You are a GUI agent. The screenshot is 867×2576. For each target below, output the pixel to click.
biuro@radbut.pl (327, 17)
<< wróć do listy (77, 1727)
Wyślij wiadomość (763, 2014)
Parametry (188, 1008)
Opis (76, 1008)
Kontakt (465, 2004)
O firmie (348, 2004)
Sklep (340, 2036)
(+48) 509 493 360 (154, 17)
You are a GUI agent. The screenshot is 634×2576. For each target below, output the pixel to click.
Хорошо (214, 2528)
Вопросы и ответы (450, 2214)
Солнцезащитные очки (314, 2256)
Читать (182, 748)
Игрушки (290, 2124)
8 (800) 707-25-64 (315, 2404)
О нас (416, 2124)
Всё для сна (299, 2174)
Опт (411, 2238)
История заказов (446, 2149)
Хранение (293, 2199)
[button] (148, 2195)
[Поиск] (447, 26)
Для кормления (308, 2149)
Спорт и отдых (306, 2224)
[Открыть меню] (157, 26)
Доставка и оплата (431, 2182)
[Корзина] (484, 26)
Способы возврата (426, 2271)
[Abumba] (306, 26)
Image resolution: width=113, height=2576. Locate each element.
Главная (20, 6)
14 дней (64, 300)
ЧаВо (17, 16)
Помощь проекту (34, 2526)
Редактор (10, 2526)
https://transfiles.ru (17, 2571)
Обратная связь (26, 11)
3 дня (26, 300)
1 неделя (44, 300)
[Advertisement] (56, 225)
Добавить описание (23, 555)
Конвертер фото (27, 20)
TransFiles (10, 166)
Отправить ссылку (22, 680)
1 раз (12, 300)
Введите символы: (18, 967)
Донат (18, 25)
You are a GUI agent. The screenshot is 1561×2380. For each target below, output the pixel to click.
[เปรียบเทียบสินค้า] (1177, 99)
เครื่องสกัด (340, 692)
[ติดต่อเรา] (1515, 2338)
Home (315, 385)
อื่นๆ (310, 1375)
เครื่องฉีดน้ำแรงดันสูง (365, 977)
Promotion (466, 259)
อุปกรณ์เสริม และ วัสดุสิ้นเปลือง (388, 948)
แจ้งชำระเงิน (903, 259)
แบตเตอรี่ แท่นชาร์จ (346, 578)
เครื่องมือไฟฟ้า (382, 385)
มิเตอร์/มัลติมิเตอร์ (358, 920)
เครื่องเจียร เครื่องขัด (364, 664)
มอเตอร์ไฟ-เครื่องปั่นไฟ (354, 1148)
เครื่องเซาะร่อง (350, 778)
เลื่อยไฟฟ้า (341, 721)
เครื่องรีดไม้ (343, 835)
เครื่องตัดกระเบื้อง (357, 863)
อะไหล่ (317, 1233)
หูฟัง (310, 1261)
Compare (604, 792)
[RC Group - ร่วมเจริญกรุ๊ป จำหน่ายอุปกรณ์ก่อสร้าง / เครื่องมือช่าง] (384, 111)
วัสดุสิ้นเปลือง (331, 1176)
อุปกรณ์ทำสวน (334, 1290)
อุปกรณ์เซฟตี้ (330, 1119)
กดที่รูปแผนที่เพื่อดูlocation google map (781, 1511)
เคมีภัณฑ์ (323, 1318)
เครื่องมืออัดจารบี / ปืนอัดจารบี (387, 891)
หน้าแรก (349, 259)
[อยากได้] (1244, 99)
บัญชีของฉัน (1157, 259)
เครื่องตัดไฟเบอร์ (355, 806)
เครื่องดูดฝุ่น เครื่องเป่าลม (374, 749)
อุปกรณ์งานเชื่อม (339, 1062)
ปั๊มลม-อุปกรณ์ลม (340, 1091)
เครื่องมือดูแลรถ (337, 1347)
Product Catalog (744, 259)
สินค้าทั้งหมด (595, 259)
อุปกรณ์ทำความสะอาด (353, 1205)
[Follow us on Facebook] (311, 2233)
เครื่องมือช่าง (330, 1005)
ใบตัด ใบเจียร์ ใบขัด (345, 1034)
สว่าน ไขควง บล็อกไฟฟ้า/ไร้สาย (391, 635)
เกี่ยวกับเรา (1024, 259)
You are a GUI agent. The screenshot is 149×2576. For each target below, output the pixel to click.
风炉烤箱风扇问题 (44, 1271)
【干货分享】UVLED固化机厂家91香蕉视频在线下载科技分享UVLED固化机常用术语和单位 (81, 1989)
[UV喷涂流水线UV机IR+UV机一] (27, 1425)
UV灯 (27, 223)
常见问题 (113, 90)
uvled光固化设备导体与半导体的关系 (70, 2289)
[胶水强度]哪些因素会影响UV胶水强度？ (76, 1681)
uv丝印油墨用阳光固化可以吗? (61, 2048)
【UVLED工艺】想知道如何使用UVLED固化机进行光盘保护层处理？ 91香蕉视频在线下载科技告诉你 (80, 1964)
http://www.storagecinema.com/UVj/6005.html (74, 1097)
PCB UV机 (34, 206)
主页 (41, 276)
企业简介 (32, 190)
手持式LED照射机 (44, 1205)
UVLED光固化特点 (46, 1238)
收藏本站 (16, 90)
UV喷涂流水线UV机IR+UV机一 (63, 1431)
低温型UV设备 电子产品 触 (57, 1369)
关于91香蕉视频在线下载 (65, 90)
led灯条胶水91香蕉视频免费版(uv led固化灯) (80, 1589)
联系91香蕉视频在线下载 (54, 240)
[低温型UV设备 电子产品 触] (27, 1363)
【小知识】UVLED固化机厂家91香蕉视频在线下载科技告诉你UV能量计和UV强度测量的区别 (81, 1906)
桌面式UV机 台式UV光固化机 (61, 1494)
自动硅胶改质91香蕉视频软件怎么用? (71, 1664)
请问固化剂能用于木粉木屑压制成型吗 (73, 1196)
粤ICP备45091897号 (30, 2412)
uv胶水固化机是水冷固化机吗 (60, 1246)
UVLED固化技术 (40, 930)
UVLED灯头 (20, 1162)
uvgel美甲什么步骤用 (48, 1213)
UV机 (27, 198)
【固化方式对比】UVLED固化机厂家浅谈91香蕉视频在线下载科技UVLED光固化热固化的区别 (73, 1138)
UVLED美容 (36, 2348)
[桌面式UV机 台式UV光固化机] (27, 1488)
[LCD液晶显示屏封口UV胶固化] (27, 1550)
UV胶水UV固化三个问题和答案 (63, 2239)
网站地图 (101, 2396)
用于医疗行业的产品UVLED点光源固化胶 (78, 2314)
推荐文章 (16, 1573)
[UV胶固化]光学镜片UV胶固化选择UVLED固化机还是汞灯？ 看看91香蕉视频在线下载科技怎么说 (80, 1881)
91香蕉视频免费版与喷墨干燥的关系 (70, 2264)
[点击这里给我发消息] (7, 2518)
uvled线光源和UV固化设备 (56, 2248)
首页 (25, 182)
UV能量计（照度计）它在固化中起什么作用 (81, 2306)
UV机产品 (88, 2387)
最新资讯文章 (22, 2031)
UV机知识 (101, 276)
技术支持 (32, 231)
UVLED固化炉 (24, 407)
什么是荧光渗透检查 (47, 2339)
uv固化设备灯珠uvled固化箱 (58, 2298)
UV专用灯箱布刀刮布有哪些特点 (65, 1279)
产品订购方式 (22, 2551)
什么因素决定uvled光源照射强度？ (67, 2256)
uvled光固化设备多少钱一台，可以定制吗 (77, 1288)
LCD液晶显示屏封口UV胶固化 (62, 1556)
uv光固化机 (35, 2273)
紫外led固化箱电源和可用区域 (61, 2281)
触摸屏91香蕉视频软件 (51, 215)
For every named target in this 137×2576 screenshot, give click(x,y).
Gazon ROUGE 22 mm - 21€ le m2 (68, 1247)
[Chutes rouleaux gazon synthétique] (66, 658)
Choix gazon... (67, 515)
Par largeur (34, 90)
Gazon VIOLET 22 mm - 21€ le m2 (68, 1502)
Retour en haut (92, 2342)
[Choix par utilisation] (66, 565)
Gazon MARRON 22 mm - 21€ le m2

* What the task requires *
Begin with the line that contains "uvgel美甲什么步骤用 (48, 1213)" and end with the last line of the material above. Set down that range exactly.

* Your response *
uvgel美甲什么步骤用 (48, 1213)
UV机 (27, 198)
【固化方式对比】UVLED固化机厂家浅谈91香蕉视频在线下载科技UVLED光固化热固化的区别 (73, 1138)
UVLED美容 (36, 2348)
[桌面式UV机 台式UV光固化机] (27, 1488)
[LCD液晶显示屏封口UV胶固化] (27, 1550)
UV胶水UV固化三个问题和答案 (63, 2239)
网站地图 (101, 2396)
用于医疗行业的产品UVLED点光源固化胶 (78, 2314)
推荐文章 (16, 1573)
[UV胶固化]光学镜片UV胶固化选择UVLED固化机还是汞灯？ 看看91香蕉视频在线下载科技怎么说 (80, 1881)
91香蕉视频免费版与喷墨干燥的关系 (70, 2264)
[点击这里给我发消息] (7, 2518)
uvled线光源和UV固化设备 (56, 2248)
首页 (25, 182)
UV能量计（照度计）它在固化中起什么作用 (81, 2306)
UV机产品 (88, 2387)
最新资讯文章 (22, 2031)
UV机知识 (101, 276)
技术支持 (32, 231)
UVLED固化炉 (24, 407)
什么是荧光渗透检查 (47, 2339)
uv固化设备灯珠uvled固化箱 (58, 2298)
UV专用灯箱布刀刮布有哪些特点 (65, 1279)
产品订购方式 (22, 2551)
什么因素决定uvled光源照射强度？ (67, 2256)
uvled光固化设备多少钱一台，可以定制吗 (77, 1288)
LCD液晶显示屏封口UV胶固化 (62, 1556)
uv光固化机 (35, 2273)
紫外led固化箱电源和可用区域 (61, 2281)
触摸屏91香蕉视频软件 (51, 215)
For every named target in this 137×2576 screenshot, give click(x,y).
Gazon ROUGE 22 mm - 21€ le m2 (68, 1247)
[Chutes rouleaux gazon synthétique] (66, 658)
Choix gazon... (67, 515)
Par largeur (34, 90)
Gazon VIOLET 22 mm - 21€ le m2 (68, 1502)
Retour en haut (92, 2342)
[Choix par utilisation] (66, 565)
Gazon MARRON 22 mm - 21€ le m2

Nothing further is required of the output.